İlginç olan konu, diplomasi denilen bir bilime rağmen nasıl oldu da bir spor branşı ülkeleri bir araya getirmiştir? Masa Tenisi, bir top, bir masa ve bir raket ile oynanmasına rağmen bu oyun için iki kişi gereklidir. Karşınızda bir oyuncu ya da sportif tabirle bir rakip yoksa bu sporun maçı yapılamaz. O halde her zaman iki oyuncu ve gerçek adı ile iki rakip hazır bulunmalıdır.
Fakat son yıllarda bu oyunun rengi değişmiştir.

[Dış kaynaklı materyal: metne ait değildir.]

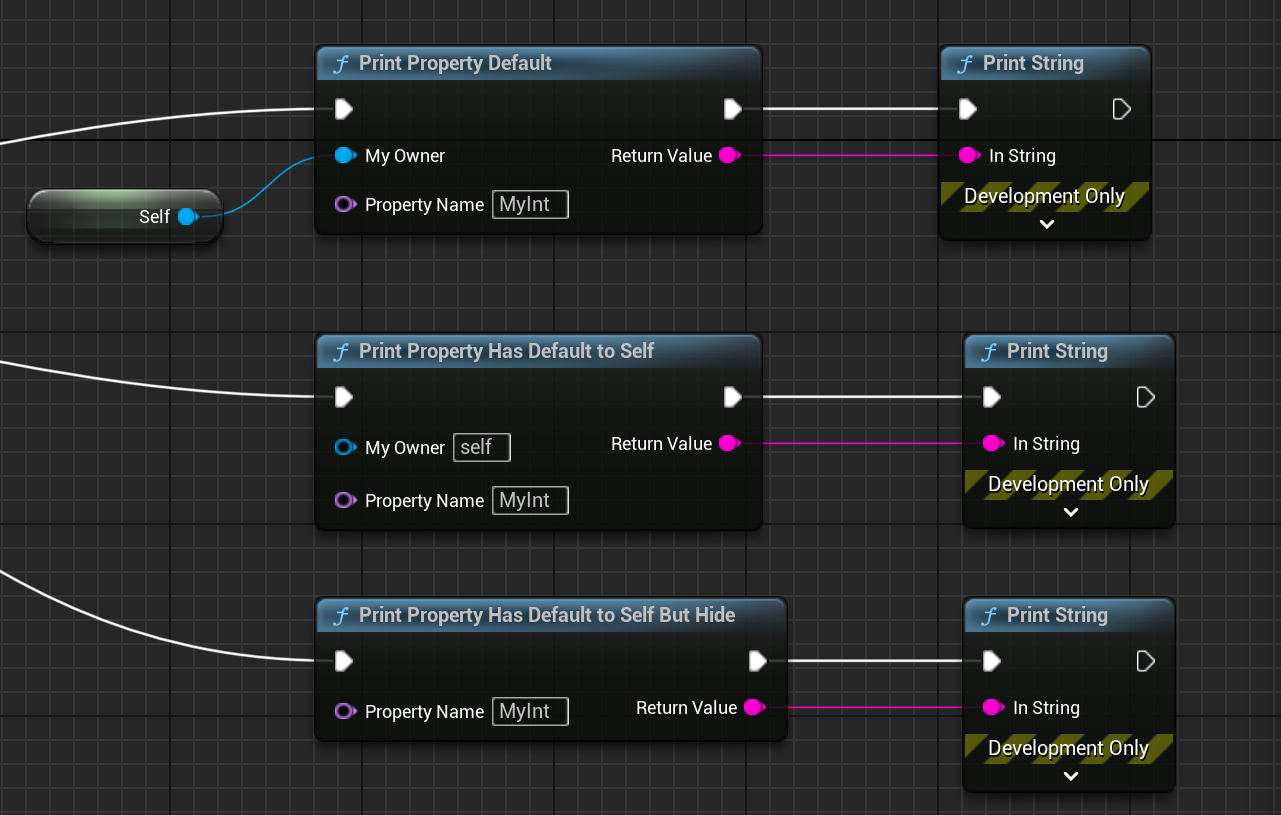Click Property Name pin on Has Default to Self
Image resolution: width=1281 pixels, height=815 pixels.
click(x=344, y=500)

Çiftler olarak ve belki de mix olarak da oynanmaya başlanmıştır. Henüz kadın ve erkeklerin beraberce oynadıkları bir masa tenisi maçı göremedim ama yakın gelecekte bu da mümkün görünüyor.

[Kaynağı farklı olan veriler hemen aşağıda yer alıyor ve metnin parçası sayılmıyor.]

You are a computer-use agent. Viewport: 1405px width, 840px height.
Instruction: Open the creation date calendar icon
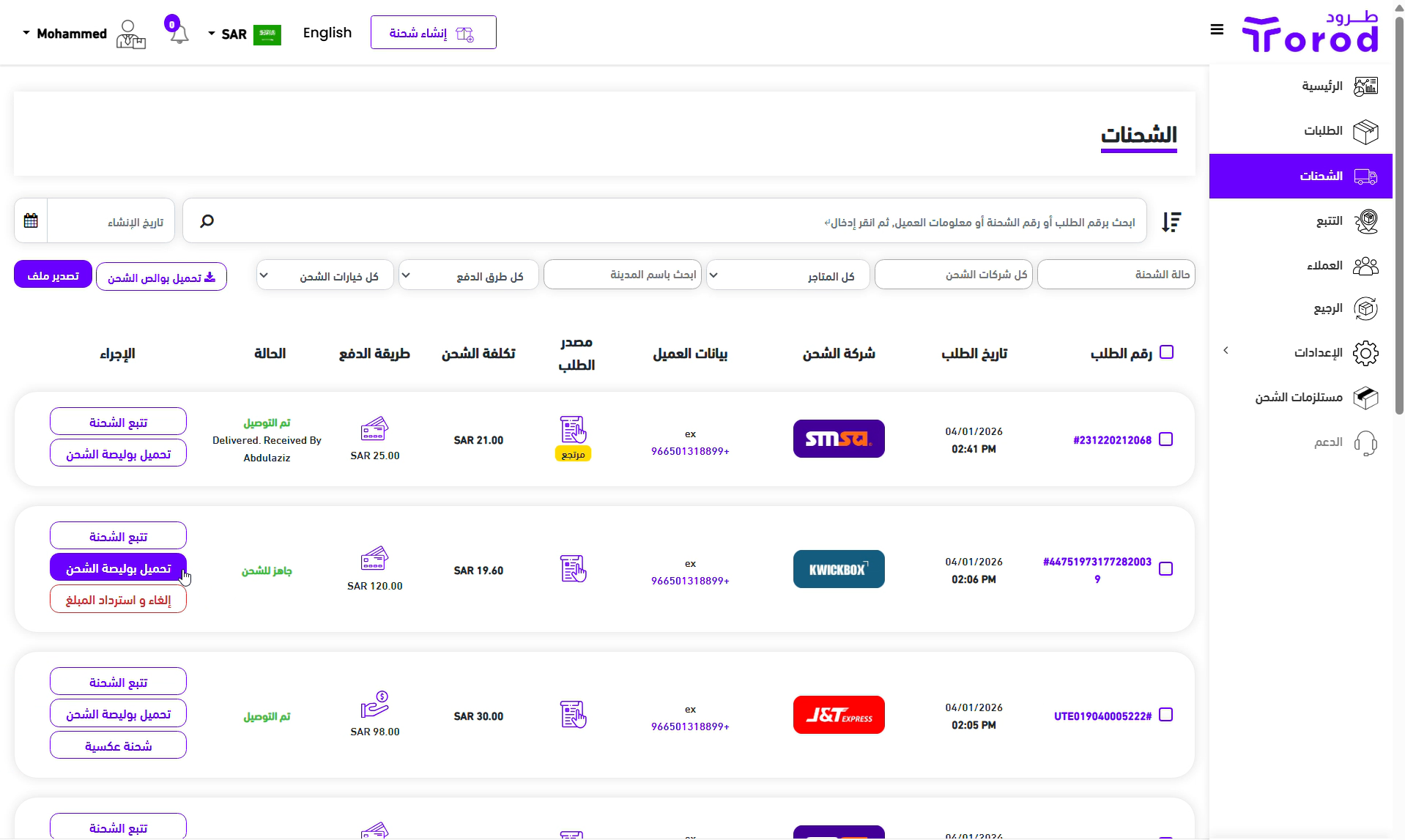[31, 221]
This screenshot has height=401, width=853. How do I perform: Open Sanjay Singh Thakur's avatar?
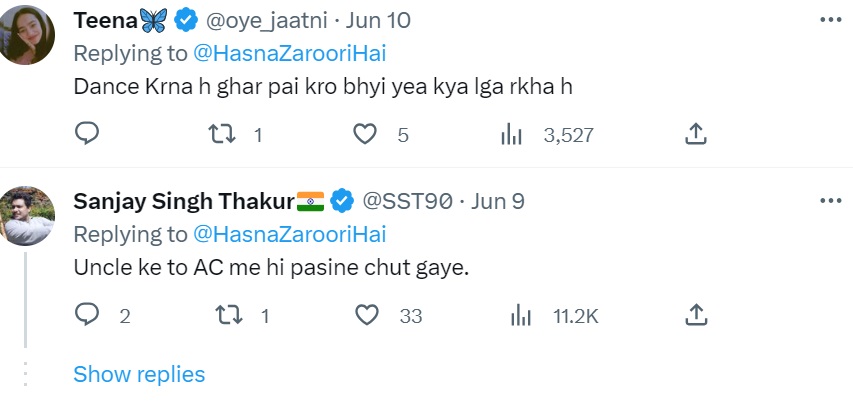(27, 215)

Şimdi, bu kadar yazdıktan sonra konuyu nereye getireceğimi düşünüyor olabilirsiniz. Bu sporu şimdi Rusya ve Ukrayna oynuyor. Bir taraftan “Ping” diğer taraftan “Pong” sesleri geliyor. Aynı köke ait olduklarını iddia eden bu ülkeler, benzer türden gelmelerine rağmen savaşmaya karar verdiler. Saldıran var, savunan var, destek olacağız yalanı ile televizyonlarda boy gösteren ülkeler var ama olan oradaki insanlara oluyor.

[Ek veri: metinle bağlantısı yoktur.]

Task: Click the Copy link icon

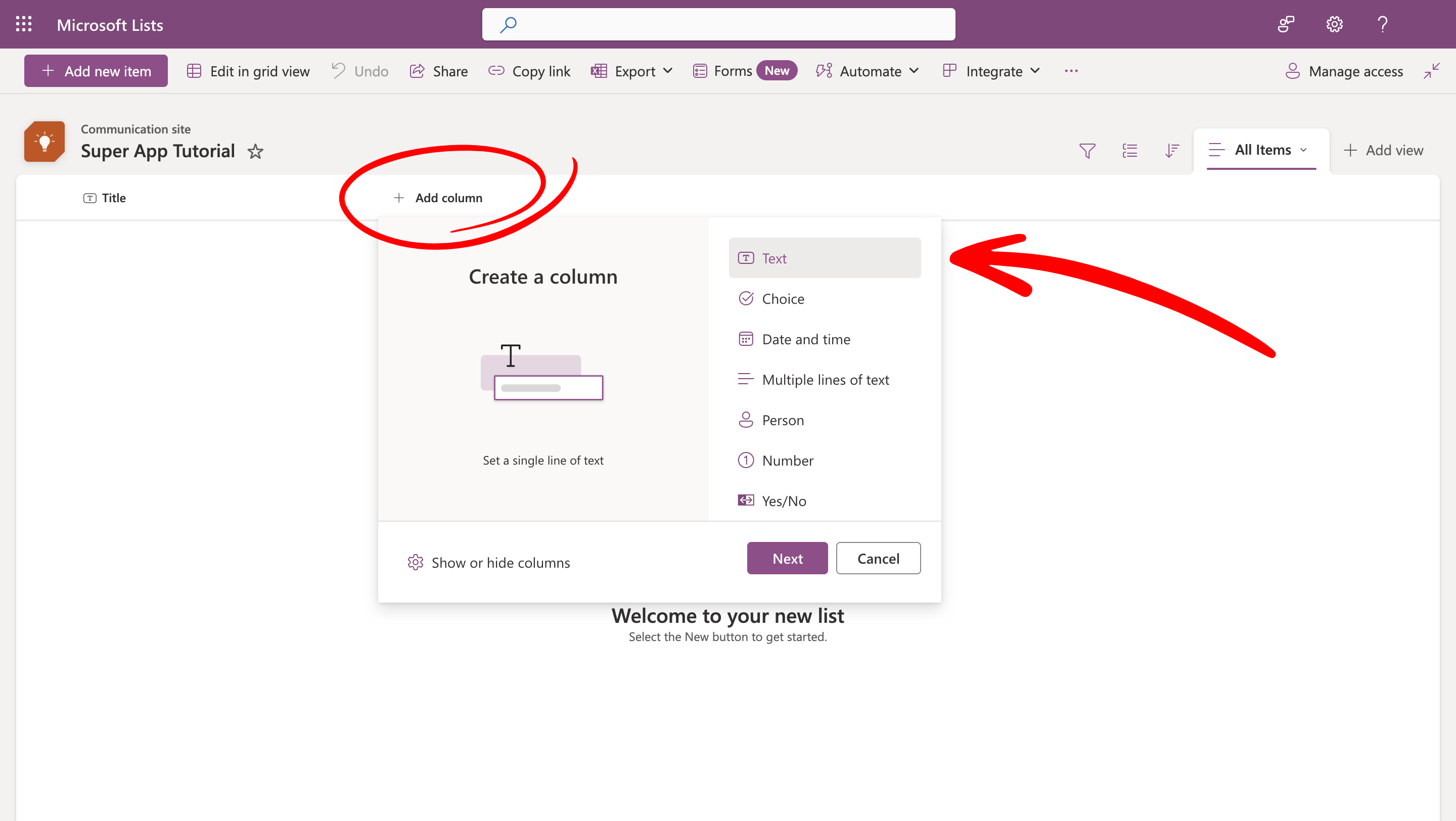Action: (x=497, y=71)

Tarih tekerrürlerden ibaret. Afrika’daki iğrenç soykırımlar, Yugoslavya’nın başına gelenler, Ortadoğu’da yaşananlar, Lübnan’ın hali, Avrupa’nın 100 yıl öncesi ve ABD’nin Avrupa’ya; “Biz size özgürlüğünüzü verdik” diyerek bugünkü takındıkları tavır, NATO’nun zerre kadar bir duruş gösterememesi, Ukrayna’nın hâlâ kendisini bir dizide oynuyor sanması, gerçekle yüzleşince değişen dekorlar…
Yarın, bir köşemizden bize de bir sataşma olursa buna hazır mıyız sorusuna cevap bulmaya çalışıyorum. Umarım herkes buna hazırlıklı olmalıdır. Bu işin şakası yok. Her koşulda hazır olmanın gerekliliği konusunda görüş birliği halinde olmalıyız.
Hazır olmanın yolu egzersiz ve spordan geçmektedir. Şimdi hemen evden çıkın ve en az 45 dakika yürüyüp gelin. Yakında bir masa tenisi oynanabilecek bir salon varsa en az 3 set maç yapıp dönün. Eliniz tenis raketi tutuyorsa kortlardan birine gidip kendinize bir rakip bulup onunla maç yapın.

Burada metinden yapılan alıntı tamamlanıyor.